# Statistical Analysis in Python (Distribution, Hypothesis Testing)

# Distributions

**Definition**:Set of all possible random variables

## Types of Distributions

### Uniform Distribution

### Normal (Gaussian) Distribution

Formula for standard deviation: $\sqrt{\frac{1}{N} \sum_{i=1}^N (x_i - \overline{x})^2}$

### Chi Squared Distribution

**Skewness & Kurtosis**

Skewness is a measure of symmetry, or more precisely, the lack of symmetry. A distribution, or data set, is symmetric if it looks the same to the left and right of the center point.

When ‘Degrees of Freedom’ gets smaller, the graph gets skewed to left.

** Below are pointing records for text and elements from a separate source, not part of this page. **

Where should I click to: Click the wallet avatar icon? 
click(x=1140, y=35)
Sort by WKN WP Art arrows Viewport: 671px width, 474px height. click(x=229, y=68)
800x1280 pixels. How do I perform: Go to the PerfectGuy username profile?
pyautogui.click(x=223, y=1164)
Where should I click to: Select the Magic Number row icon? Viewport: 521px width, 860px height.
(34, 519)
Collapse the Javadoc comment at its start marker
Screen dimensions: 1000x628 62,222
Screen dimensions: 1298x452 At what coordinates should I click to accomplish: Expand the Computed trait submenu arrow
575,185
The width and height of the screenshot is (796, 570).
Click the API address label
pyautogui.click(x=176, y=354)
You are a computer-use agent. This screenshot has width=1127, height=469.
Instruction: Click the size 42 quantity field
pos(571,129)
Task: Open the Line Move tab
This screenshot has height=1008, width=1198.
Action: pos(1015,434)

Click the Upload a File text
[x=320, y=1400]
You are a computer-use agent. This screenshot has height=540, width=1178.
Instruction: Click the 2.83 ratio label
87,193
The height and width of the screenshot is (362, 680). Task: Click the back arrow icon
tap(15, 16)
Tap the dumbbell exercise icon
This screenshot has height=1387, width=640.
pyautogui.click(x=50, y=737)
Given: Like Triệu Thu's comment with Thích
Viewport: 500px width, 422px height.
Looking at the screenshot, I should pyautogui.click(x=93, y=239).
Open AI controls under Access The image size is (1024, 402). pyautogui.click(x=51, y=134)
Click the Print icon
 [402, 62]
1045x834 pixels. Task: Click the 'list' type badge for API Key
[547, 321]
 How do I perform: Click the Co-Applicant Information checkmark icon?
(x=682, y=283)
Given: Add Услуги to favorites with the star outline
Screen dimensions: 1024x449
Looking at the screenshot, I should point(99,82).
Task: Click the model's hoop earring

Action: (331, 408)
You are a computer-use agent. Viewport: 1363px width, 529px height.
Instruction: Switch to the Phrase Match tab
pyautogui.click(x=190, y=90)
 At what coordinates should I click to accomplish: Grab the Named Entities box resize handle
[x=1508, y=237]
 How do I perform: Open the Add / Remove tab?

Kurtosis is a measure of whether the data are heavy-tailed or light-tailed relative to a normal distribution. That is, data sets with high kurtosis tend to have heavy tails, or outliers. Data sets with low kurtosis tend to have light tails, or lack of outliers. A uniform distribution would be the extreme case.

### Bimodal distributions

# Distributions in Pandas

```
import pandas as pd
import numpy as np
```

```
np.random.binomial(1, 0.5)
```

```
1
```

```
# Flip 1000 coins and check number of heads. Do this 10 times.
np.random.binomial(1000, 0.5, 10)
```

```
array([502, 511, 516, 494, 527, 512, 529, 521, 495, 487])
```

```
# sample a number from uniform distribution between 0 and 1
np.random.uniform(0, 1)
```

```
0.2828033347414428
```

```
#sample a number from normald distribution of mean=0, std=1
np.random.normal(loc=0, scale=1)
```

```
-1.3560071953448096
```

```
distribution = np.random.normal(loc=0, scale=1, size=1000)
distribution.std()
```

```
0.9831044712693359
```

```
import scipy.stats as stats
stats.kurtosis(distribution)
```

```
0.025384635432275093
```

```
stats.skew(distribution)
```

```
0.055923877445990366
```

```
chi_squared_df2 = np.random.chisquare(2, size=10000)
stats.skew(chi_squared_df2)
```

```
2.0018163864318907
```

```
chi_squared_df5 = np.random.chisquare(5, size=10000)
stats.skew(chi_squared_df5)
```

```
1.3161735810606243
```

```
%matplotlib inline
import matplotlib
import matplotlib.pyplot as plt
import seaborn as sns
sns.set()
plt.figure(figsize=(14,8))
plt.hist([chi_squared_df2,chi_squared_df5], bins=100, label=['2 degrees of freedom','5 degrees of freedom'], histtype='stepfilled', alpha=0.6)
plt.legend()
```

```
<matplotlib.legend.Legend at 0x17d0be8e7f0>
```

# Hypothesis Testing

P-value, or critical value $\alpha$ of hypothesis testing of a model shows probability that the correlation happend just on chance.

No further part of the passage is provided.